**What you are asked to do**
Only the lines from the one containing "The width and height of the screenshot is (1443, 726)." to the end of the records belong in the copy. Reproduce them word for word and drop the pictures.

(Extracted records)
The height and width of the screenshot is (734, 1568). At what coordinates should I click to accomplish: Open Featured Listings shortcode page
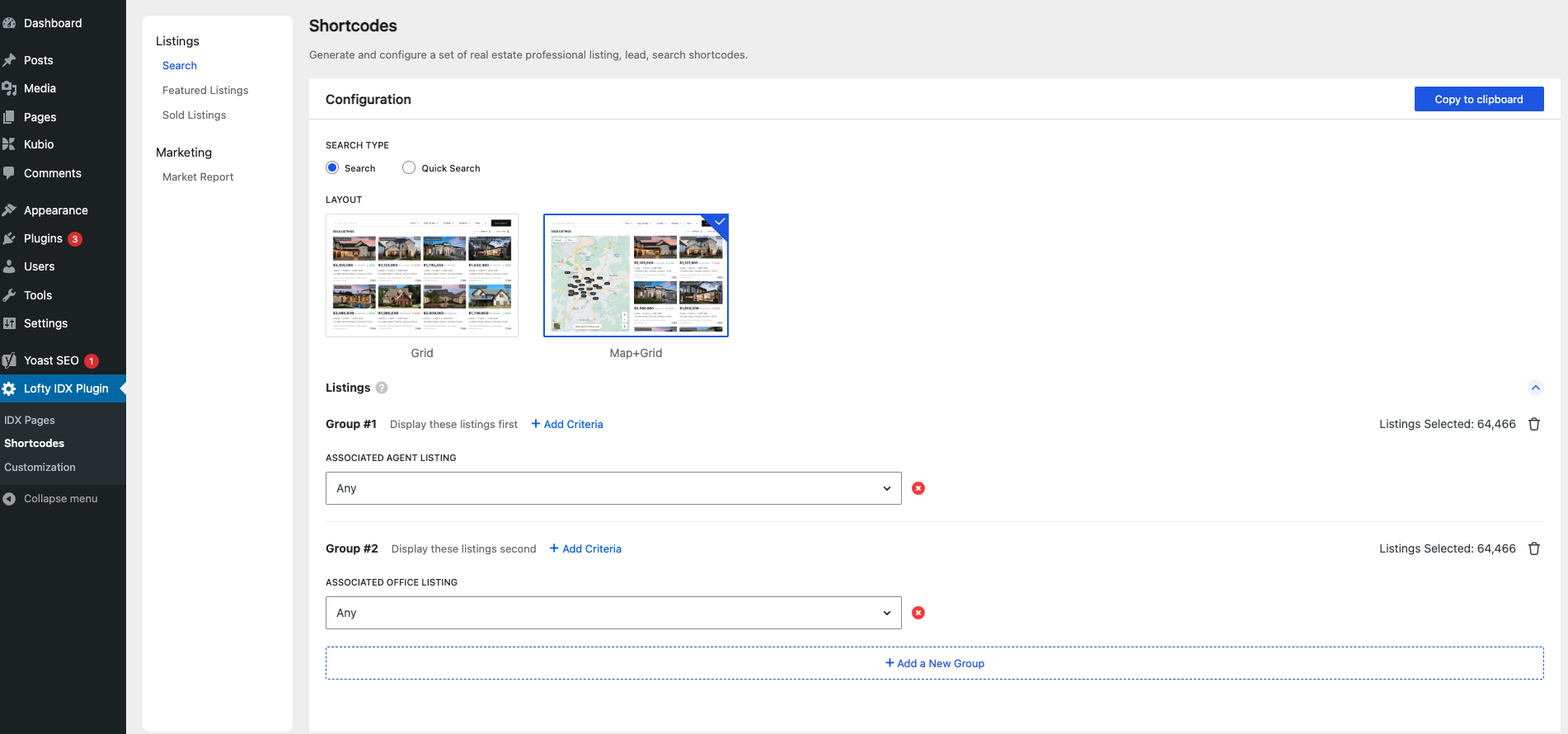click(x=205, y=91)
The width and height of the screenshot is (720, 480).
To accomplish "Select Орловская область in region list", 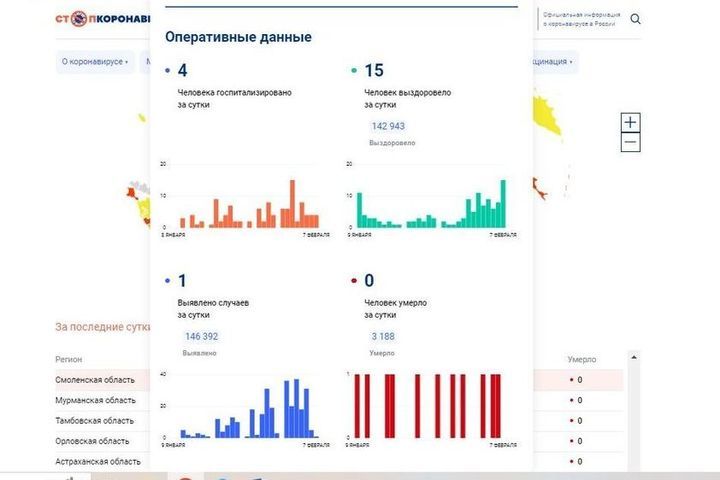I will (92, 441).
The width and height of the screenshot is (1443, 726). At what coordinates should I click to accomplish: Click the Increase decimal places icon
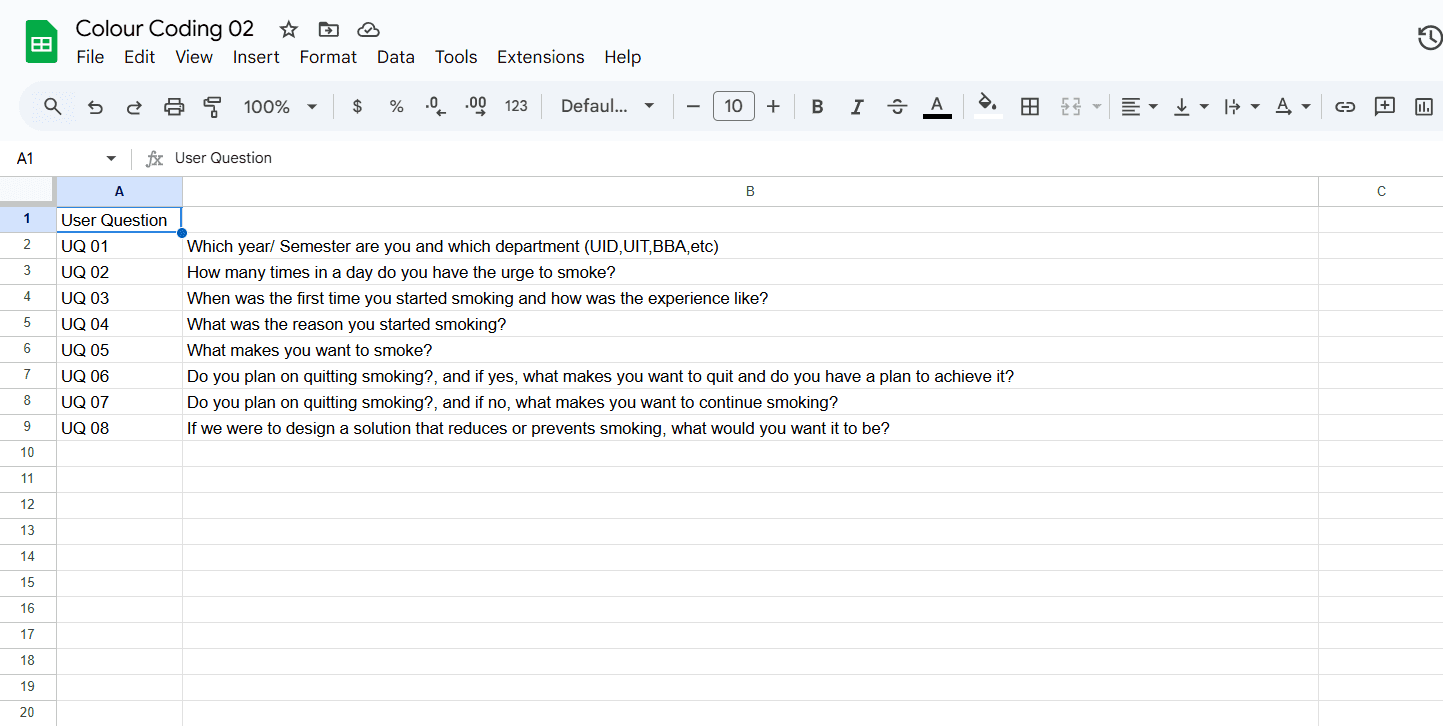coord(475,106)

**Task solution**
The width and height of the screenshot is (1443, 726). At what coordinates should I click to accomplish: Click the Increase decimal places icon
coord(475,106)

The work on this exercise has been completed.